### WORK INSTRUCTIONS
Counting only lines below that contain the string "target", give the total as a single number.

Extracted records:
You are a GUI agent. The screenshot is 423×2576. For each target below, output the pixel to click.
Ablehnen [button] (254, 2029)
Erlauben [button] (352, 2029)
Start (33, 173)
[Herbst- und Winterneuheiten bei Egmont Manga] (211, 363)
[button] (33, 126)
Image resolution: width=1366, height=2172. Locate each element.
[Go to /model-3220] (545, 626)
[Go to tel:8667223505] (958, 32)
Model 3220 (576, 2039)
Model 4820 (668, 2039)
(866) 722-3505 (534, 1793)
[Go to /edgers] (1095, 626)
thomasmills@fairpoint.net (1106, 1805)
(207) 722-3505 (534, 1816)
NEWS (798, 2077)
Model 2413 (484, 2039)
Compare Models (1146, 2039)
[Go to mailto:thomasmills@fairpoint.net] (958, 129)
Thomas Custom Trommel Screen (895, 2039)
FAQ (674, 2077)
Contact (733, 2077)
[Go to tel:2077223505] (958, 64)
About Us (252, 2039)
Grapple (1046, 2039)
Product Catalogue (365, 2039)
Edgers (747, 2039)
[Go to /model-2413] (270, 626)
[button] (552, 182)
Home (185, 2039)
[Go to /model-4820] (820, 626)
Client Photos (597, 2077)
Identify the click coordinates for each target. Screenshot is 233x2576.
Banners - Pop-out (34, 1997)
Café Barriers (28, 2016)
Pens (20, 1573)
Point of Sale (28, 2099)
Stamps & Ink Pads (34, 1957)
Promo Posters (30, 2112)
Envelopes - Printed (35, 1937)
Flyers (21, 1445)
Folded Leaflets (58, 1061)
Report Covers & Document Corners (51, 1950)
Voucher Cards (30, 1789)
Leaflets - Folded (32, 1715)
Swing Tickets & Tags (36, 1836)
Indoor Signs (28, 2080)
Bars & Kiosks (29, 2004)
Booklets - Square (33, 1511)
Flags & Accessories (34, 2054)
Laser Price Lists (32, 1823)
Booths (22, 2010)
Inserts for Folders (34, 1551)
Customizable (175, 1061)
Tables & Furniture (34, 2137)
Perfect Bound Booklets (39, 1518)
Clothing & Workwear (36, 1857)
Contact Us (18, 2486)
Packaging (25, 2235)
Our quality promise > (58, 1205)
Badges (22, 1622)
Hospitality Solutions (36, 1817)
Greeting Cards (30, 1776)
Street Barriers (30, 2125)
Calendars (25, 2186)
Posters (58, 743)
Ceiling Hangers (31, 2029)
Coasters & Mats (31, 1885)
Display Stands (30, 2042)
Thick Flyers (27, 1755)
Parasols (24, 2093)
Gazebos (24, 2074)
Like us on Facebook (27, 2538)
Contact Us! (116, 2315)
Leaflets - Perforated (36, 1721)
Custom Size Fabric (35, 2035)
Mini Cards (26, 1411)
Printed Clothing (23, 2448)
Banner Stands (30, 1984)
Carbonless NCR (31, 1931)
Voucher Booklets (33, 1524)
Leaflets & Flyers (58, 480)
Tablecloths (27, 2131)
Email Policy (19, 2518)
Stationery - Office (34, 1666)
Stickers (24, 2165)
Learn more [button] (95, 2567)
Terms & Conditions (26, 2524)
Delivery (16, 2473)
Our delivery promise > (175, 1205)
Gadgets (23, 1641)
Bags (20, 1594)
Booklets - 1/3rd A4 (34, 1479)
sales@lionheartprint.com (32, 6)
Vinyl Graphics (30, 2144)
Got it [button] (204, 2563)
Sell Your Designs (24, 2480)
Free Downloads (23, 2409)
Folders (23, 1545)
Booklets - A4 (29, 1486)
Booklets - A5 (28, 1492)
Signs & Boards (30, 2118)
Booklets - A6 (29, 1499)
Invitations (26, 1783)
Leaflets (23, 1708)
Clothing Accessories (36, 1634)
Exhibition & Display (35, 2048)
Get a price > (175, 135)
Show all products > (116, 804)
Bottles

### RESPONSE AREA
2